Splashed in blues and purples, Mella’s design conveys the restfulness it helps deliver. However, Holecko emphasizes she cares about the function and circularity of its packaging over aesthetics. Mella’s plastic-free products are housed in glass topped with aluminum and steel, and labeled with peel-off biodegradable and compostable labels. Veriant’s warehouse relies on electric forklifts and electronic invoices, and the company steers clear of plastic in its shipping materials.
“We want to make it easy for consumers to achieve our sustainability goals with us,” says Holecko, mentioning Veriant is on track to secure B Corp certification this year, and will aim for climate and water neutrality by offsetting its carbon emissions and water usage.
Veriant is self-funded. Holecko declines to disclose the exact amount she and Seok outlaid to bring Mella to market, but calls it “minimal” by beauty industry standards. At the outset, Veriant is concentrating on direct-to-consumer distribution. However, it’s open to entertaining distribution opportunities with retailers that align with its ethics. Holecko says, “We want to make sure we are not damaging the efforts we’ve already made in taking on retail.”
Veriant will expand Mella’s selection to achieve a full “well-being experience” from head to toe, according to Holecko, and its second and third brands are in the pipeline. Holecko wouldn’t share many details about the forthcoming brands. She hints, “They are in completely different categories. They may reach some of the same customers, but they will reach a lot of new ones, too.” In terms of values, she continues, “What you get out of Veriant is consistent from brand to brand even if the brands are different.”
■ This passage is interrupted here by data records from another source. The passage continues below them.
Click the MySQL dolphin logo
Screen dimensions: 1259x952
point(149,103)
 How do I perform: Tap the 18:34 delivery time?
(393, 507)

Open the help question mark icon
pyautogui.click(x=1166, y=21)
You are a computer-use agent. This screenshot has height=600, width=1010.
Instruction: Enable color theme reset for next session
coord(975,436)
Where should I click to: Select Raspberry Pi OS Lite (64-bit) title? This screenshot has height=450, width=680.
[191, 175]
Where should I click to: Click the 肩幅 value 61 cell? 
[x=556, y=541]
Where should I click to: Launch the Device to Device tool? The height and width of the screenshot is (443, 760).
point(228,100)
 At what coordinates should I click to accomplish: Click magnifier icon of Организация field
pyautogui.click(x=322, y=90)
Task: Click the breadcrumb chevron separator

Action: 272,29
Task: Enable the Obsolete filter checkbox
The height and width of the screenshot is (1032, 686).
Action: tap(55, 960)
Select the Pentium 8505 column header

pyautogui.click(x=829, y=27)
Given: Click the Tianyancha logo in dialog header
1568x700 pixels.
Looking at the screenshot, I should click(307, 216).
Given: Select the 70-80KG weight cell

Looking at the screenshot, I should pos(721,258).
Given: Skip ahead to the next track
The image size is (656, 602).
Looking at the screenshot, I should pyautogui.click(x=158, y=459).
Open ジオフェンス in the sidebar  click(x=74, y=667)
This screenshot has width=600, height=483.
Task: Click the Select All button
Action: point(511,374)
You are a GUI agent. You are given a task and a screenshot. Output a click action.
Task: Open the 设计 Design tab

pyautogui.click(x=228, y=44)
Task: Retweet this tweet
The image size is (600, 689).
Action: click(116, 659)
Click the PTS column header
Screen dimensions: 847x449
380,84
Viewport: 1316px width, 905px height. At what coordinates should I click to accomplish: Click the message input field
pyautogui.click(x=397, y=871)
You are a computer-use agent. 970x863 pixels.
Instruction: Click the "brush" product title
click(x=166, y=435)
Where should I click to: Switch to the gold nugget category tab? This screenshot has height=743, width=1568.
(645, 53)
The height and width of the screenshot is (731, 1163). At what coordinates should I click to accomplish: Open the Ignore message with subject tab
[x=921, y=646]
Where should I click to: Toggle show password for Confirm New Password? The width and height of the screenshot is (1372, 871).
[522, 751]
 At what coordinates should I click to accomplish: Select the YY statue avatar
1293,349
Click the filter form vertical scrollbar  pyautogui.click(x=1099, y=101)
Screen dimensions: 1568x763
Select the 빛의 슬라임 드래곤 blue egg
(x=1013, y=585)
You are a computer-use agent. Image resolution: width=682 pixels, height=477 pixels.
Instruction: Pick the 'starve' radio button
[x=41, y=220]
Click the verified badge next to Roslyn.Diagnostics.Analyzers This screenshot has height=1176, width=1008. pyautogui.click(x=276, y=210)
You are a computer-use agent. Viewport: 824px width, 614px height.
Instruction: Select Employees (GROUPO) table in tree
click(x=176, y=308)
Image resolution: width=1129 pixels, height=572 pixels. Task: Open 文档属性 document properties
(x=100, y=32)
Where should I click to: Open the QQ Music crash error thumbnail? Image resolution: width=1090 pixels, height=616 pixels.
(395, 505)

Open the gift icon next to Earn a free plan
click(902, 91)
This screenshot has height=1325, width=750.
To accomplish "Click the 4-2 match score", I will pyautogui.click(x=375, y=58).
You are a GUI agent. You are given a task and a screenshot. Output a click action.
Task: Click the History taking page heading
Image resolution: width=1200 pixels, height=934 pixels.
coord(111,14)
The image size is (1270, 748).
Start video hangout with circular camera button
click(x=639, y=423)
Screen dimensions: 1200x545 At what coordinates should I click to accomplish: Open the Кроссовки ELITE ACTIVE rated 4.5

Veriant’s name comes from “veri,” the Latin word for truth. Holecko admits the arrival of the Delta variant has been challenging for Veriant’s SEO, but she says the company has no plans to move away from the name. “The Delta variant sucks, but we hope it will be temporary and that Veriant won’t be. We hope to outlive it,” she explains. Although brand incubators have had varying degrees of success in the beauty and personal care industry (Arfa and Brandable are examples of ones with brief tenures), Holecko holds Veriant is dissimilar from the beauty and personal care brand incubators that have proliferated to date because it’s not driven by trends or celebrities.
“Gil and I have been in this industry for a long time, and we have done the work. We have got the experience and knowledge,” says Holecko. “We want to show that and be transparent about it, and have Veriant be this house of brands that is consistent in values and is not just chasing a trend, but is really thoughtful about what we launch and why, and taking time to solve problems that are actually problems, not things we are using to trick people into buying.”